La missione evangelizzatrice si compie secondo purissima verità e grazia solo se siamo rivestiti di potenza dall’alto, solo cioè se il missionario di Gesù è portato dallo Spirito Santo e porta la Spirito Santo nella sua divina onnipotenza di attrazione e conversione dei cuori, di liberazione dalle molteplicità schiavitù dei molti peccati e vivi, di conformazione della persona a Cristo Gesù, il Servo del Signore mandato da Dio per rivelarci tutto l’amore del Padre: «Pace a voi! Come il Padre ha mandato me, anche io mando voi». Detto questo, soffiò e disse loro: «Ricevete lo Spirito Santo. A coloro a cui perdonerete i peccati, saranno perdonati; a coloro a cui non perdonerete, non saranno perdonati» (Gv 20,21-23). «Così sta scritto: il Cristo patirà e risorgerà dai morti il terzo giorno, e nel suo nome saranno predicati a tutti i popoli la conversione e il perdono dei peccati, cominciando da Gerusalemme. Di questo voi siete testimoni. Ed ecco, io mando su di voi colui che il Padre mio ha promesso; ma voi restate in città, finché non siate rivestiti di potenza dall’alto» (Lc 24, 46-49).  Quelli dunque che erano con lui gli domandavano: «Signore, è questo il tempo nel quale ricostituirai il regno per Israele?». Ma egli rispose: «Non spetta a voi conoscere tempi o momenti che il Padre ha riservato al suo potere, ma riceverete la forza dallo Spirito Santo che scenderà su di voi, e di me sarete testimoni a Gerusalemme, in tutta la Giudea e la Samaria e fino ai confini della terra» (At 1,6-8).

Chi è il cristiano secondo lo Spirito Santo?
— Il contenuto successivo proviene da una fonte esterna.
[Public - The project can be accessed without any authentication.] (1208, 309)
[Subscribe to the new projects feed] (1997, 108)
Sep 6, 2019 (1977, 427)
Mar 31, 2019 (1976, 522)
È il corpo di Cristo attraverso il quale Lui, Cristo Gesù, deve oggi, in questa storia particolare, compiere la sua missione di salvezza. Non vi sono due missioni. Una di Cristo e l’altra del cristiano. Neanche vi sono due missionari: Cristo Gesù e il cristiano. Il Missionario  del Padre è uno solo Cristo Gesù e Lui deve compiere la sua missione di salvezza, redenzione, giustizia, pace, misericordia, perdono riconciliazione, nella conversione alla Parola del Vangelo, attraverso il suo corpo che è la Chiesa. Il corpo di Cristo, in ogni suo membro, se vuole che Cristo compia per suo tramite il mistero della salvezza, sempre deve essere rivestito di potenza dall’alto. Un cristiano senza alcuna verità di certo non è rivestito di Spirito Santo. Lo Spirito del Signore è la verità. Lo spirito di falsità, menzogna, inganno, errore, lo spirito di superbia e invidia, lo spirito di ignoranza e di alterazione della Parola del Signore, di certo non è lo Spirito di Cristo Gesù.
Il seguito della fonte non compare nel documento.